_Supplied material_.
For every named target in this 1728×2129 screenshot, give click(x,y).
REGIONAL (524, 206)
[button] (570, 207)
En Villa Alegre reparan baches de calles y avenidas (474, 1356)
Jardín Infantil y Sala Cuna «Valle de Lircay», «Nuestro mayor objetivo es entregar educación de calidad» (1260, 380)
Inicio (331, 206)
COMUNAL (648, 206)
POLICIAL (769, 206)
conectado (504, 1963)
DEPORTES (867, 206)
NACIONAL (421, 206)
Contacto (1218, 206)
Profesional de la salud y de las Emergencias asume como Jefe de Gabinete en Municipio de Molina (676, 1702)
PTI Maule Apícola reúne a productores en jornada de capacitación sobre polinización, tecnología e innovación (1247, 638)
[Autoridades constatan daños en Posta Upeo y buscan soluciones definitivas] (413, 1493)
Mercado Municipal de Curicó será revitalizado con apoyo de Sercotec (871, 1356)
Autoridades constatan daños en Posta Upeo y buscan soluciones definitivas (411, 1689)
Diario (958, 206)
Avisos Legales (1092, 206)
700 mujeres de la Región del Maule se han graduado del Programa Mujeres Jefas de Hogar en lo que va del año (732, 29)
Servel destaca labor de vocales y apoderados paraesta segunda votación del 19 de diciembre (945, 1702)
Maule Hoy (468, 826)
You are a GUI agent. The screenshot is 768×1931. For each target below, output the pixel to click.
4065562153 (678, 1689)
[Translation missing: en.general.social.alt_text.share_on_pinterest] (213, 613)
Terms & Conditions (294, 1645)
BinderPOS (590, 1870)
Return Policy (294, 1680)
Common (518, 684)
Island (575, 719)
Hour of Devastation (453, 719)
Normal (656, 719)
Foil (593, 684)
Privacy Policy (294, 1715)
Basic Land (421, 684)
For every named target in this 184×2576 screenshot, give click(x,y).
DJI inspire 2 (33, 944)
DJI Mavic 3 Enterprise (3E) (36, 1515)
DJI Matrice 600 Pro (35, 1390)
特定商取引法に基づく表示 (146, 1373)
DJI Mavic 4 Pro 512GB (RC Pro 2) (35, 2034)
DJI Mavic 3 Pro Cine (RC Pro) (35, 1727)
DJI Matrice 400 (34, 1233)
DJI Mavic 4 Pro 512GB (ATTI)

_Problem details_.
Through the line that contains "[Autoridades constatan daños", copy the material above exactly, beginning at its first line and including nothing more.

_Exercise answer_.
For every named target in this 1728×2129 screenshot, give click(x,y).
REGIONAL (524, 206)
[button] (570, 207)
En Villa Alegre reparan baches de calles y avenidas (474, 1356)
Jardín Infantil y Sala Cuna «Valle de Lircay», «Nuestro mayor objetivo es entregar educación de calidad» (1260, 380)
Inicio (331, 206)
COMUNAL (648, 206)
POLICIAL (769, 206)
conectado (504, 1963)
DEPORTES (867, 206)
NACIONAL (421, 206)
Contacto (1218, 206)
Profesional de la salud y de las Emergencias asume como Jefe de Gabinete en Municipio de Molina (676, 1702)
PTI Maule Apícola reúne a productores en jornada de capacitación sobre polinización, tecnología e innovación (1247, 638)
[Autoridades constatan daños en Posta Upeo y buscan soluciones definitivas] (413, 1493)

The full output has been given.